What I find equally annoying is the autoblog that only posts a small portion of the content it promises. If I do a search and find something I want to read, I would like to read it there at the link produced by the search. I don’t want to have to chase an article down to yet another site, simply because I was given an excerpt and told to follow a link to read more about it. This can get tedious if each source I am going through is participating in the same practice. I have literally had to chase down an article through five sources. By then, I forgot what I was originally trying to find and gave up altogether.
So, there are some autoblogging practices that go against an invisible ethical barrier that the internet community as a whole has looked down upon from day one. Yet, autoblogging is not itself evil. Autoblogers have options, but autoblogging offers a very valuable purpose to the internet.
When I write an article and publish it on one of my sites, I’d like to reach as wide of an audience as I can. But, my sites might only provide me with a limited reach. I would love to extend my reach as far as it can go.

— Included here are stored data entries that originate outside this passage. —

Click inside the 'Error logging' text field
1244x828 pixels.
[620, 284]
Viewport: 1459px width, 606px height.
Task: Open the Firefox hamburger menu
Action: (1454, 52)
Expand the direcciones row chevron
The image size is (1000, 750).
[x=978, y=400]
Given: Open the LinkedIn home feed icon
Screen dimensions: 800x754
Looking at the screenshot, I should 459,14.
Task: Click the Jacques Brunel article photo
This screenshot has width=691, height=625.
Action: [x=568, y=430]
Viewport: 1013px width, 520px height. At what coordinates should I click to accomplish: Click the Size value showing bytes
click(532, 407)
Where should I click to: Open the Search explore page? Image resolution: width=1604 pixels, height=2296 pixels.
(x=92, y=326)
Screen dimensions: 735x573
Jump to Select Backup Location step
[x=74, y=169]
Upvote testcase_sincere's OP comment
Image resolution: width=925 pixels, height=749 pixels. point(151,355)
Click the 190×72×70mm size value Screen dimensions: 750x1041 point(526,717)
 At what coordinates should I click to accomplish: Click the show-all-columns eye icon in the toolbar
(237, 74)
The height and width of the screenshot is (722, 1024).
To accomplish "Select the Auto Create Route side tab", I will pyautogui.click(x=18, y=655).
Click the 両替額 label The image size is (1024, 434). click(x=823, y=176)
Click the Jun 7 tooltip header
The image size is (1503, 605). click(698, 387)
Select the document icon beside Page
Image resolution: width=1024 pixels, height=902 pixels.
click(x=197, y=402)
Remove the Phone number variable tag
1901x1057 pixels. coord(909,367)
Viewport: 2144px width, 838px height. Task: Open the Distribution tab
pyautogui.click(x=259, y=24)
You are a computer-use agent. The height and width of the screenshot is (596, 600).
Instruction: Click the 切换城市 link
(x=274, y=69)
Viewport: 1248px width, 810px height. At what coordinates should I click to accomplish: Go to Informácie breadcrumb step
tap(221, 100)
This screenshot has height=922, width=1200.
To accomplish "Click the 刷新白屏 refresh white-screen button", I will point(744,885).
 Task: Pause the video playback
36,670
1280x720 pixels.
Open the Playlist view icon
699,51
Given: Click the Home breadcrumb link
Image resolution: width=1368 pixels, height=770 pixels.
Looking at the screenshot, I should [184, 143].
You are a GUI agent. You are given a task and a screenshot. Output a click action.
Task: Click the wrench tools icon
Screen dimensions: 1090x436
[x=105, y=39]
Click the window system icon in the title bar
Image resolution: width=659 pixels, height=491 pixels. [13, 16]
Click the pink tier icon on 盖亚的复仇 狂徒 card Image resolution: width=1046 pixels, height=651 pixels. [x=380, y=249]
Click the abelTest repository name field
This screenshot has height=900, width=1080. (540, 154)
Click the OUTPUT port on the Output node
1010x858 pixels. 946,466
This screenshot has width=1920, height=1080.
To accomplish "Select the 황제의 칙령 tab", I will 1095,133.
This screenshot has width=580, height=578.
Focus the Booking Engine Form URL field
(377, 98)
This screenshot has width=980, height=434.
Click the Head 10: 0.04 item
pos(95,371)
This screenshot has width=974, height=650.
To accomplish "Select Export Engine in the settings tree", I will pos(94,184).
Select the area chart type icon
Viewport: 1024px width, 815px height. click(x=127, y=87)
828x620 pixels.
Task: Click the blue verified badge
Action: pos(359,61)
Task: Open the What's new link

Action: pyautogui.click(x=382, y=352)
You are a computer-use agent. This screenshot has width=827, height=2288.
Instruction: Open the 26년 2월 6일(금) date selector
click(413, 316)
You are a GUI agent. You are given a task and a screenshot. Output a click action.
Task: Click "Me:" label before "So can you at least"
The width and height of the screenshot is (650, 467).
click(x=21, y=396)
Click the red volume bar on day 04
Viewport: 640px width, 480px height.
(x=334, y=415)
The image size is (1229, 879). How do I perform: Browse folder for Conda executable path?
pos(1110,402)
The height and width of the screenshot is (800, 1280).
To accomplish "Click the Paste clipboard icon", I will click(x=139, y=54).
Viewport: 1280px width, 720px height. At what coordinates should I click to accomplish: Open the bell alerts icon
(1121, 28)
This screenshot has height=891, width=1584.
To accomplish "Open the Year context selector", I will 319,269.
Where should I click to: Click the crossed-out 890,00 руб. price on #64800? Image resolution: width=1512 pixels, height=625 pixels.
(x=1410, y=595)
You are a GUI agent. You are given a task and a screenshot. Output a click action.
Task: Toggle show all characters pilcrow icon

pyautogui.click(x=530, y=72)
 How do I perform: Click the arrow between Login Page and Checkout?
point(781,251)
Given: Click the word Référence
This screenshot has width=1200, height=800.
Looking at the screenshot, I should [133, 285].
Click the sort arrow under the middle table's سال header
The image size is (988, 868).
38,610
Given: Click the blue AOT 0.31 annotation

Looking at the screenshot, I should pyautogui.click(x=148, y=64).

So, I syndicate my articles so that anyone who wants to use my material can publish it on their websites, in their ezines, in their newsletters and everywhere else they can find them useful. If they have a thousand readers, I’ve just increased my reach. If I get syndicated a handful of times, my reach multiplies and readers I may never have the opportunity to reach are reading my work.
Syndication is like magic to me and I love that kind of magic. My work multiplies across the internet and quite frankly, I don’t care if some autoblogger is pulling my articles in with an automatic plugin that allows him to walk away from his computer while it does the work for him. My article is being distributed. It’s reaching more readers. I don’t care if it’s automated as long as it’s working.
Equally true is what I do sometimes with blogs of my own. I don’t always have time to populate them with my own articles. Sometimes, pulling content in with a plugin that automates the process is invaluable to me. Certain websites I have put together stay populated with fresh content. Writers I host on my sites reach readers they may never have had the opportunity to reach. Everyone’s happy. No one is the victim.
The only way this system can work is if we allow our content to be syndicated. That is, we are giving others permission to use our content. The only condition is that they leave the byline intact. They must give us credit for our work. I don’t have a problem with others sharing my work and they certainly don’t have a problem with me sharing theirs.
The internet was originally created to accomplish that very purpose. Its main purpose is to share information. Of course, we’ve added other uses. We’ve added the ability to build online businesses. We’ve added entertainment and we’ve added a way to stay connected with friends and family who might be thousands of miles away. But, the main purpose of the internet is still in full force. We are sharing information. Autoblogging offers many of us a way to do just that! It’s just automatic and if done right, completely hands free.